* Supplied records
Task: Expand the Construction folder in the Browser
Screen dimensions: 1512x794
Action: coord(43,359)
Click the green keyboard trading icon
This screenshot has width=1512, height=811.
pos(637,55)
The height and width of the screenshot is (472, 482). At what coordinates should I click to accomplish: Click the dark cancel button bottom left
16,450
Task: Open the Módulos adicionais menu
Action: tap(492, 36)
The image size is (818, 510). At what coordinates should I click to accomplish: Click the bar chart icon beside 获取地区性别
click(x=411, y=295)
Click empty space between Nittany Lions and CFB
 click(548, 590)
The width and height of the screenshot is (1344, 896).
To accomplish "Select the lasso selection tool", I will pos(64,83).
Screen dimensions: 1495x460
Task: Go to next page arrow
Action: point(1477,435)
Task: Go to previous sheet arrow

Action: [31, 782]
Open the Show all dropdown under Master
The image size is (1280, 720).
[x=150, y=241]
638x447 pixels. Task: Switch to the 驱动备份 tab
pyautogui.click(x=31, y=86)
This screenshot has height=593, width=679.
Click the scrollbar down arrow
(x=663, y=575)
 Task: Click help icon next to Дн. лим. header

* What is being asked
Rewrite the data from the line with "Click empty space" through the end, switching "scrollbar" to "scroll bar" and leaving everything else unchanged.

* Exercise response
Click empty space between Nittany Lions and CFB
 click(548, 590)
The width and height of the screenshot is (1344, 896).
To accomplish "Select the lasso selection tool", I will pos(64,83).
Screen dimensions: 1495x460
Task: Go to next page arrow
Action: point(1477,435)
Task: Go to previous sheet arrow

Action: [31, 782]
Open the Show all dropdown under Master
The image size is (1280, 720).
[x=150, y=241]
638x447 pixels. Task: Switch to the 驱动备份 tab
pyautogui.click(x=31, y=86)
This screenshot has height=593, width=679.
Click the scroll bar down arrow
(x=663, y=575)
 Task: Click help icon next to Дн. лим. header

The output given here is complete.